§ SHORT PROBLEM:
Render the records below as a JSON list of strings with one string per line, omitting any blank lines.

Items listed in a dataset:

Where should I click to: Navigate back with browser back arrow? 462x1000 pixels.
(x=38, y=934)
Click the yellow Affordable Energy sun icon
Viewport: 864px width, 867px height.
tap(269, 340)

§ RESULT OF THIS EXERCISE:
[
  "Where should I click to: Navigate back with browser back arrow? 462x1000 pixels.",
  "(x=38, y=934)",
  "Click the yellow Affordable Energy sun icon",
  "Viewport: 864px width, 867px height.",
  "tap(269, 340)"
]